DOCUMENT SECTION
ADI's ADAS3022 Simplifies Design Integrating A Complete Precision Data Acquisition Analog Signal Chain In A Single Integrated Circuit. (Photo: Business Wire)

Analog Devices, Inc. (ADI), the global leader in data-conversion technology*, today introduced a highly integrated data acquisition IC (integrated circuit) that uses one-third the board space of competing discrete devices to help engineers simplify the design and reduce the size of advanced industrial data acquisition systems. The new 16-bit, 1-MSPS (million-samples-per-second) ADAS3022 data acquisition IC is effective for power-line monitors, process and motor control, patient monitoring, and other industrial and instrumentation systems that operate within the ±10-V industrial range.

“With a dominant global data conversion market share of approximately 48.5 percent in 2011, Analog Devices is considered by Databeans as the guiding force in the cutting edge data acquisition and signal conditioning market. With unique new products such as the ADAS3022, which promises very high performance in a smaller form factor, Analog Devices remains responsible for many of the high-level advancements that drive this dynamic industry forward,” said Matthew Scherer, market analyst, Databeans Inc. “As a result of such product releases, Databeans believe that Analog Devices is well positioned to remain the dominant player in this market for years to come.”

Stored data
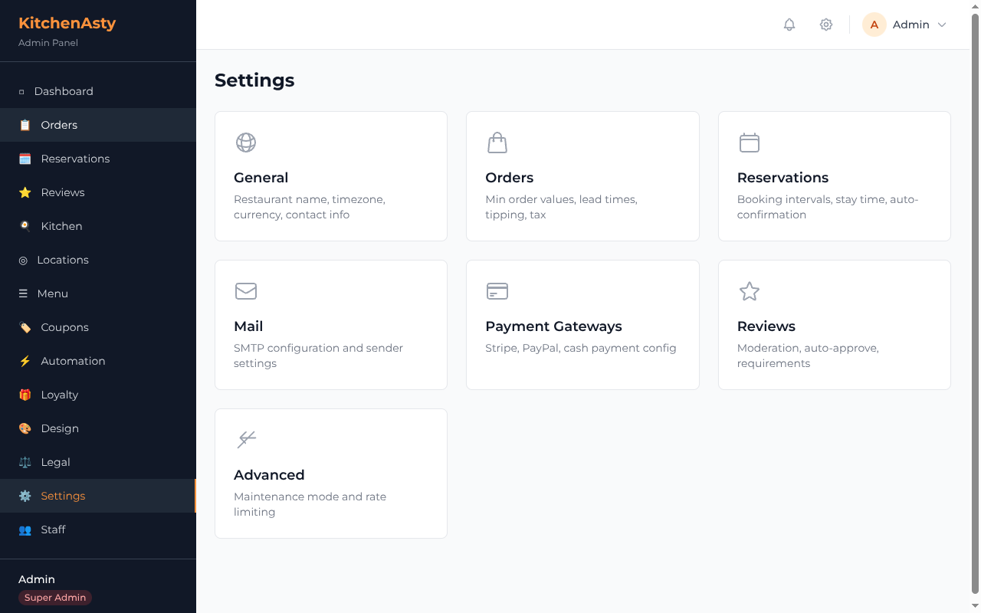
Task: Click the Super Admin role badge
Action: tap(54, 598)
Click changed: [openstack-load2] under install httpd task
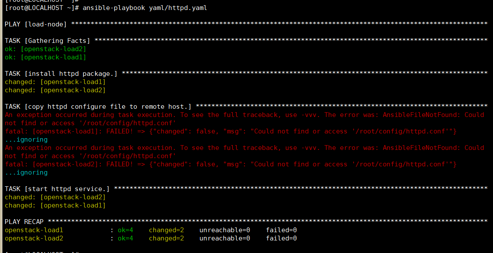This screenshot has height=253, width=493. (x=55, y=90)
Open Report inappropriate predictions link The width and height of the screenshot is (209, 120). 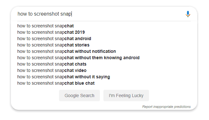click(x=166, y=107)

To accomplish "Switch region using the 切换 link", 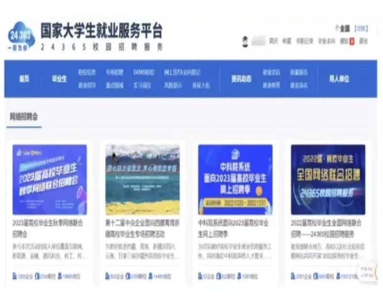I will [x=361, y=28].
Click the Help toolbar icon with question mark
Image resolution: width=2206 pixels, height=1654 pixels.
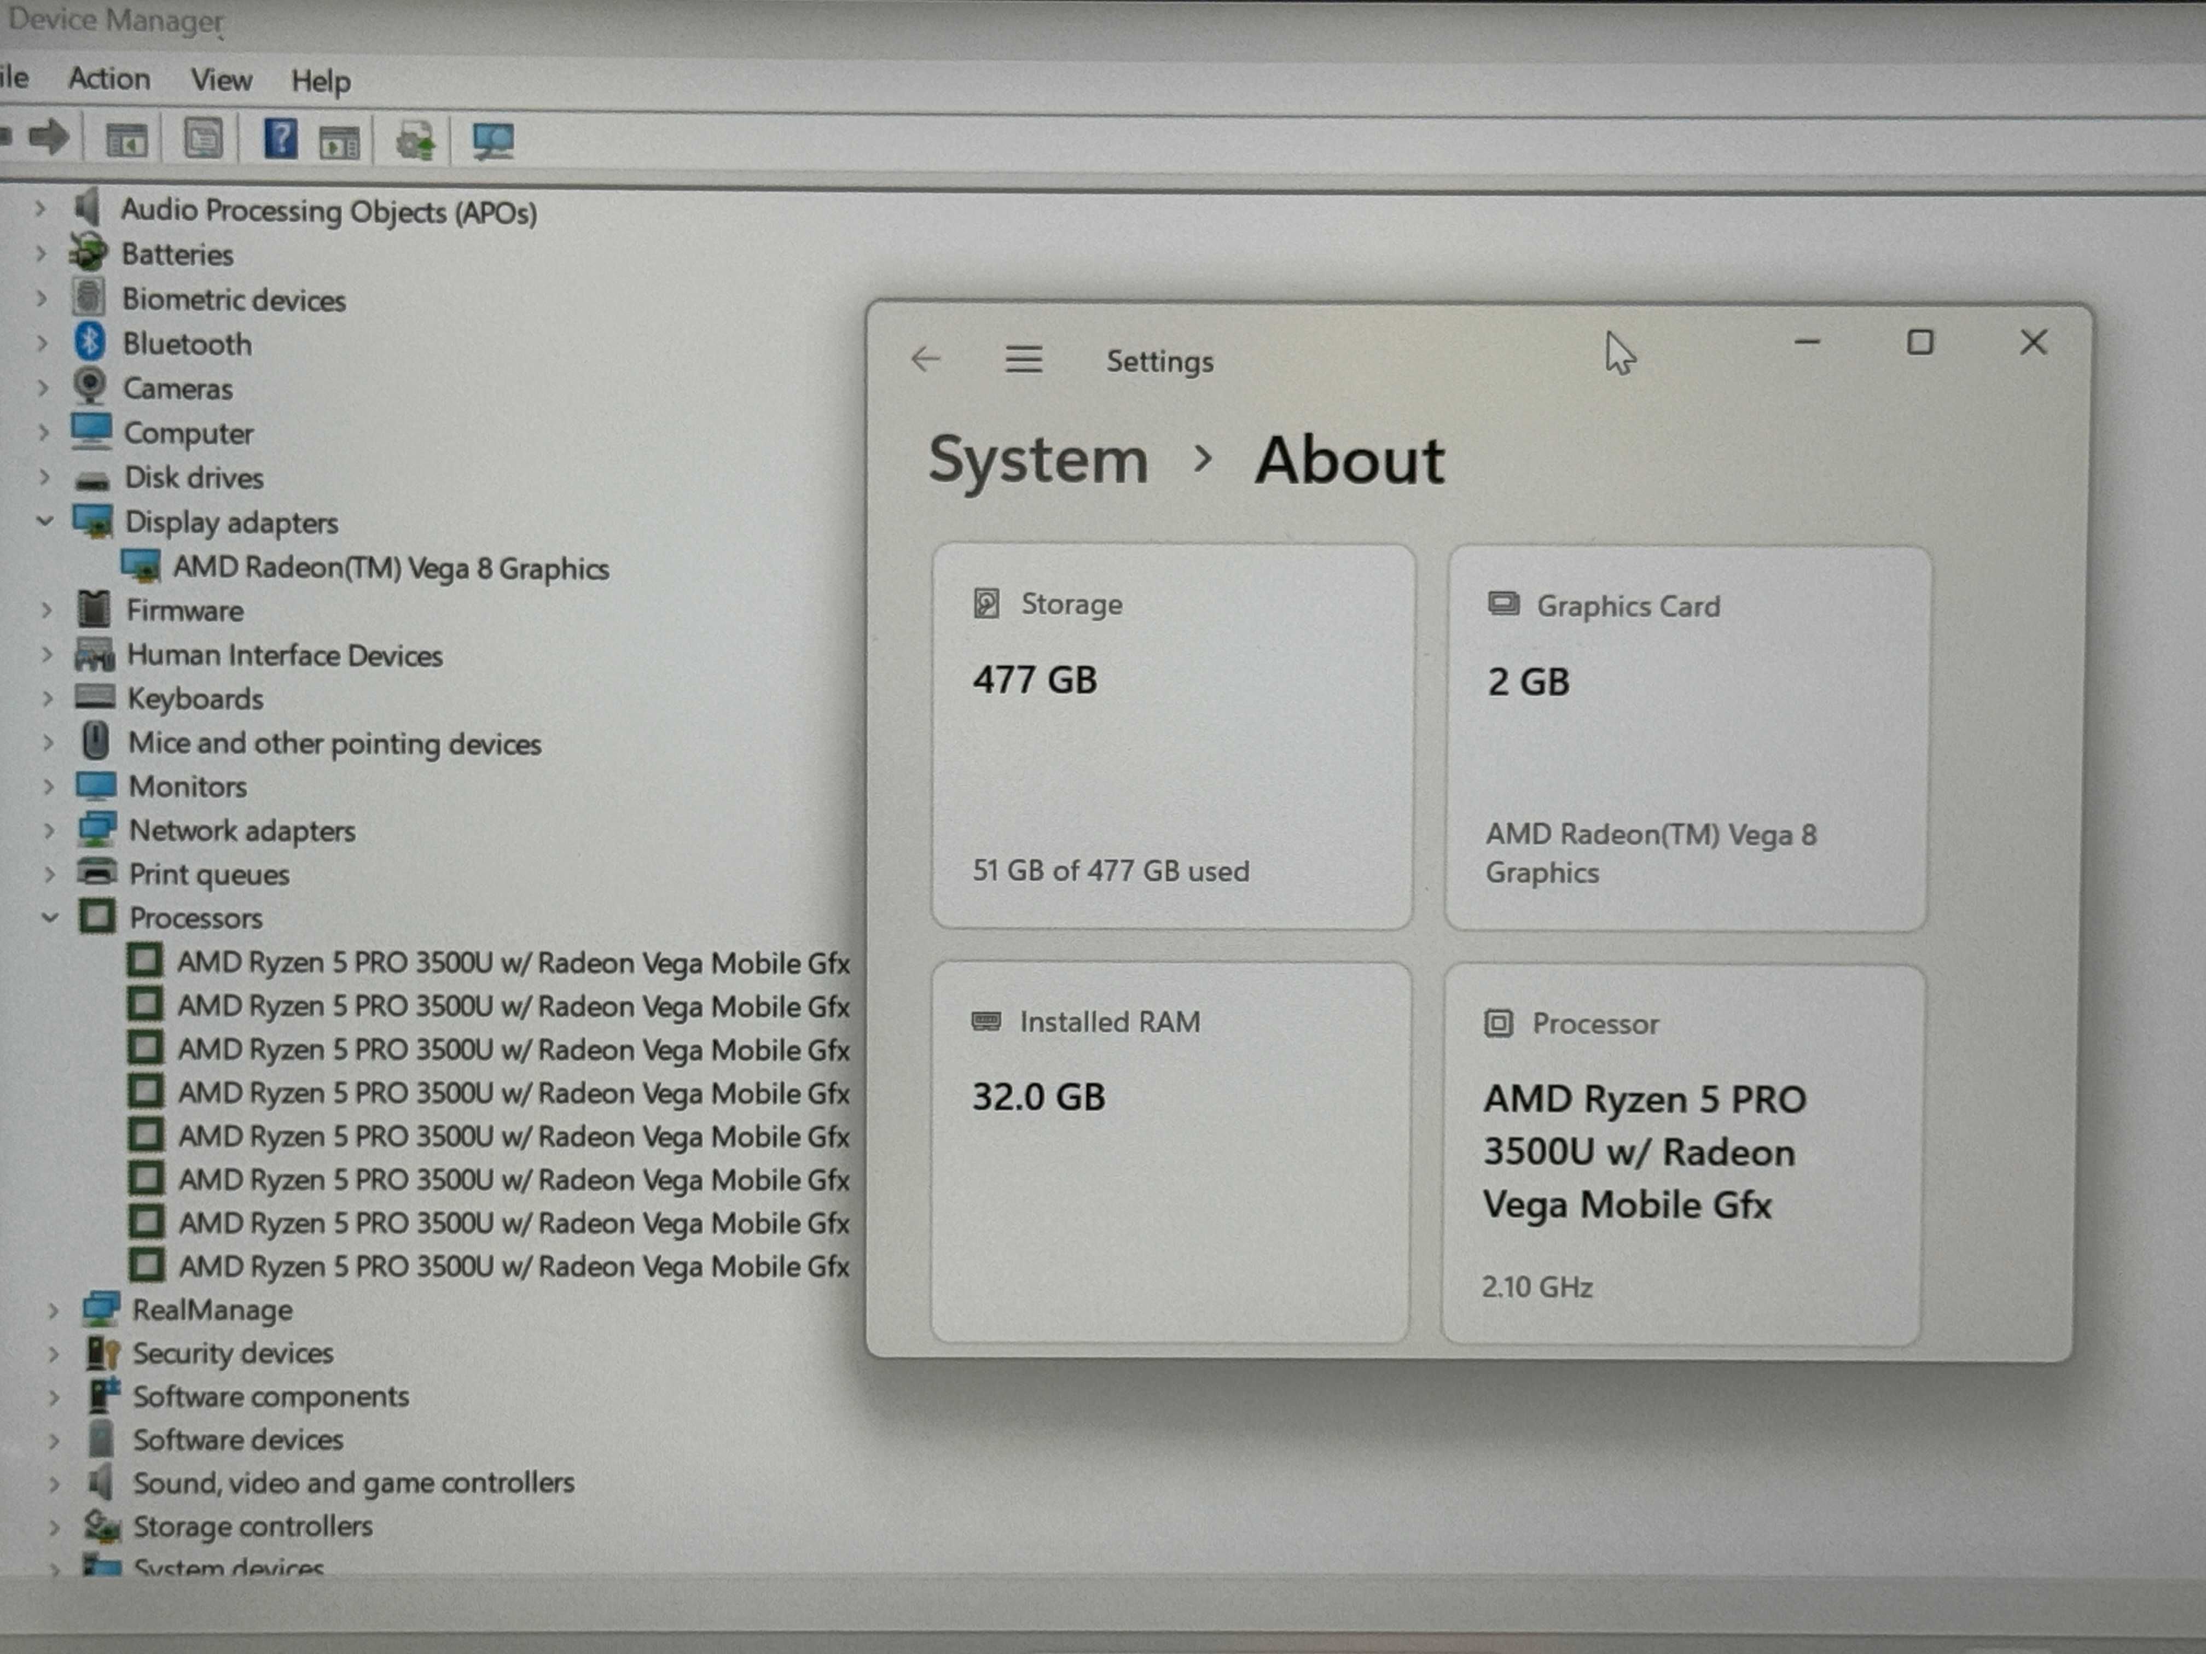280,140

ASSIGNED TASK 1
Return the ADAS3022 announcement word for word, from "Analog Devices, Inc." down to "the ±10-V industrial range.".
ASSIGNED TASK 2
Answer these questions from the ADAS3022 announcement:
(a) What are the bit resolution and sampling rate of the ADAS3022?
(b) How much board space does the ADAS3022 use compared with competing discrete devices?
(c) Who is quoted, and what is his role?
ASSIGNED TASK 3
Extend the ADAS3022 announcement with new prose that begins after its final sentence.

REPLY 1
Analog Devices, Inc. (ADI), the global leader in data-conversion technology*, today introduced a highly integrated data acquisition IC (integrated circuit) that uses one-third the board space of competing discrete devices to help engineers simplify the design and reduce the size of advanced industrial data acquisition systems. The new 16-bit, 1-MSPS (million-samples-per-second) ADAS3022 data acquisition IC is effective for power-line monitors, process and motor control, patient monitoring, and other industrial and instrumentation systems that operate within the ±10-V industrial range.

REPLY 2
(a) The ADAS3022 is 16-bit and samples at 1 MSPS (million samples per second).
(b) It uses one-third the board space of competing discrete devices.
(c) Matthew Scherer is quoted. He is a market analyst at Databeans Inc.

REPLY 3
The ADAS3022 data acquisition IC integrates ADI’s 16-bit PulSAR® successive-approximation A/D converter core with high-impedance input buffers and a 7-stage on-chip PGIA (programmable-gain instrumentation amplifier). The ADAS3022 includes an 8-channel, low-leakage multiplexer and precision low-drift 4.096-V reference. With eight data channels and delivering full 16-bit dynamic range, the new IC is optimized to interface with a wide range of sensors running from ±10 V to as low as ±640 mV.

The ADAS3022 offers a complete factory calibrated and tested signal chain. This addresses the settling time, signal buffering, level shifting, noise amplification/rejection and other analog signal-conditioning challenges that were once a standard part of the system design process.